Aturan registrasi SIM card biometrik yang mewajibkan pemindaian wajah pengguna resmi diberlakukan pada Rabu, 1 Juli 2026. detikINET melakukan pengamatan di sejumlah gerai operator seluler seperti Indosat, Tri, Telkomsel, dan Smartfren di Mall Ambasador, Kuningan, Jakarta untuk melihat pelaksanaannya di lapangan.
Operator Sudah Terapkan Kebijakan
Seluruh gerai operator yang diamati sudah menerapkan kebijakan registrasi biometrik. Beberapa pelanggan yang datang untuk membeli kartu perdana menyetujui aturan tersebut dan mengaku tidak keberatan harus melakukan scan wajah saat mendaftar SIM card baru.
Nharen, Team Leader GraPARI Ambasador, mengatakan bahwa pihaknya sudah mendapatkan informasi dan sosialisasi terkait registrasi SIM card biometrik wajah. Informasi ini juga telah disampaikan kepada petugas customer service yang akan berhadapan langsung dengan konsumen.
"Kita juga sudah menginformasikan ke teman-teman customer service untuk melakukan registrasi menggunakan biometrik agar dapat membantu pelanggan untuk melakukan registrasi dengan baik," ujar Nharen kepada detikINET di Grapari Mall Ambassador.
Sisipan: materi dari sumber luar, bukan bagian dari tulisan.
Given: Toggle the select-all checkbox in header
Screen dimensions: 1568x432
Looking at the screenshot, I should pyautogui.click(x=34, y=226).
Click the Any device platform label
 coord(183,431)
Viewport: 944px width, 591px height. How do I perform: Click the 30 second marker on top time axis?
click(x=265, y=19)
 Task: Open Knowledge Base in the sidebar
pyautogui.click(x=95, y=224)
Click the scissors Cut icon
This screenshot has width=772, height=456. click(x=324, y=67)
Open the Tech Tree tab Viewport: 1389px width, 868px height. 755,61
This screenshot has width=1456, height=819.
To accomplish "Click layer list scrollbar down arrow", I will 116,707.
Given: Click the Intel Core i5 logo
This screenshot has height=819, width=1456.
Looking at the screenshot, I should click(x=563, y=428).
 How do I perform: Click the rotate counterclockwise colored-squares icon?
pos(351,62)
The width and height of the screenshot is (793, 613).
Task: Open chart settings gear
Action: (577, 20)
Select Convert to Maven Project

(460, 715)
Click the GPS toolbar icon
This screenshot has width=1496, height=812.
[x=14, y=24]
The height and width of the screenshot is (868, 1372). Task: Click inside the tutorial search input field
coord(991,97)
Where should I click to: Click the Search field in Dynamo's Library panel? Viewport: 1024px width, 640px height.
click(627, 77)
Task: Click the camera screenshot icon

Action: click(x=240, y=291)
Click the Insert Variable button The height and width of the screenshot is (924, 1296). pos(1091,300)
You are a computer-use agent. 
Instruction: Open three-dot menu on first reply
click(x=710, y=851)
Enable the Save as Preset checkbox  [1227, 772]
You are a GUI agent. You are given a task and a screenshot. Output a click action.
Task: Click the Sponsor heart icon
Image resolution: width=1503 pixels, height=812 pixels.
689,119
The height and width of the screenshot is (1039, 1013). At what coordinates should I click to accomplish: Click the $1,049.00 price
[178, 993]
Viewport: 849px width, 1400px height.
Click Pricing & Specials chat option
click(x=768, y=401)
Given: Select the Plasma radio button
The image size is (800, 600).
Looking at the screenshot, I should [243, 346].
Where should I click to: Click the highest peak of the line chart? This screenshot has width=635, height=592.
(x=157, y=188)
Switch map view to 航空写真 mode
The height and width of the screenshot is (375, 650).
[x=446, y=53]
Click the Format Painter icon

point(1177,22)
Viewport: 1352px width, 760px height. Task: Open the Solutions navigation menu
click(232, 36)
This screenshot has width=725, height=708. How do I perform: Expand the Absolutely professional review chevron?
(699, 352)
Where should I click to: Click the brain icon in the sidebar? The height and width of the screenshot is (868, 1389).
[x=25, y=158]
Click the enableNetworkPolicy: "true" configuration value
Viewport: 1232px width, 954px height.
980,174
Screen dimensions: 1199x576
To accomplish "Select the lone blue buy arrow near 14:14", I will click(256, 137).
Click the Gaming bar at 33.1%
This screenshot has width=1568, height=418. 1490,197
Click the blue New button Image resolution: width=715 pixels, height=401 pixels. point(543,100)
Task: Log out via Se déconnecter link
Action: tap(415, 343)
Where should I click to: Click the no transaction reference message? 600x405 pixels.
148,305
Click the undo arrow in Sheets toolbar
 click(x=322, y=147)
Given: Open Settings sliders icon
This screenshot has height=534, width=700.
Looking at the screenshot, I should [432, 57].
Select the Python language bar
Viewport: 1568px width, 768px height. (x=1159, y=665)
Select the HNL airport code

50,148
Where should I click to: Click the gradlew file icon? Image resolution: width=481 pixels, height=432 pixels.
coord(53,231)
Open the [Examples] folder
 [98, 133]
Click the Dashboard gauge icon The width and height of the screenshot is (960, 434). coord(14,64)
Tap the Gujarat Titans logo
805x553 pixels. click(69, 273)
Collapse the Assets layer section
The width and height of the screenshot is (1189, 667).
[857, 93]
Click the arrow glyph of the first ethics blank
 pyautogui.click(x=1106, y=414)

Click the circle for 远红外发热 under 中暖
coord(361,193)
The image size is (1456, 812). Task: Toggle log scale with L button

Pelanggan Tidak Keberatan Scan Wajah
Nharen menjelaskan bahwa selama pelanggan melakukan pendaftaran, semuanya berjalan lancar. Pelanggan tidak keberatan dengan registrasi menggunakan wajah karena mereka sudah familiar dengan teknologi serupa di sektor perbankan.
"Mereka tidak keberatan dengan registrasi menggunakan wajah, karena mungkin mereka sudah familiar terhadap registrasi wajah dan di perbankan juga sudah menggunakan registrasi wajah jadi pelanggan dapat melakukan registrasi dengan lancar," tambahnya.
Nharen menegaskan bahwa aturan ini hanya berlaku bagi pelanggan baru. Pelanggan lama yang sudah terdaftar tidak perlu melakukan registrasi ulang.
Dasar Hukum dan Tujuan Kebijakan
Kebijakan registrasi SIM card berbasis biometrik pengenalan wajah tertuang dalam Peraturan Menteri Komunikasi dan Digital No 7 Tahun 2026 tentang Registrasi Pelanggan Jasa Telekomunikasi Melalui Jaringan Bergerak Seluler. Komdigi mengeluarkan kebijakan ini karena mekanisme registrasi berbasis NIK dan Kartu Keluarga (KK) selama hampir satu dekade dinilai belum cukup kuat. Identitas statis relatif mudah disalahgunakan oleh pihak lain tanpa sepengetahuan pemilik identitas.
Uji Coba dan Keamanan Data
Untuk kelancaran implementasi, Komdigi melalui Direktorat Jenderal Ekosistem Digital telah melakukan uji coba bersama operator seluler sejak awal 2026. Hingga Juni 2026, sebanyak 2,4 juta pengguna telah menggunakan pendaftaran SIM card dengan data biometrik.
Registrasi SIM card dengan teknologi pengenalan wajah ini bertujuan mencocokkan identitas pelanggan dengan data kependudukan Direktorat Jenderal Kependudukan dan Pencatatan Sipil (Dukcapil) Kementerian Dalam Negeri. Komdigi memastikan data pengguna SIM card dalam keadaan aman karena data tersebut dipegang langsung oleh Dukcapil, bukan operator seluler. Operator seluler hanya mengenkripsi wajah dan mengirimkannya ke Dukcapil untuk diverifikasi.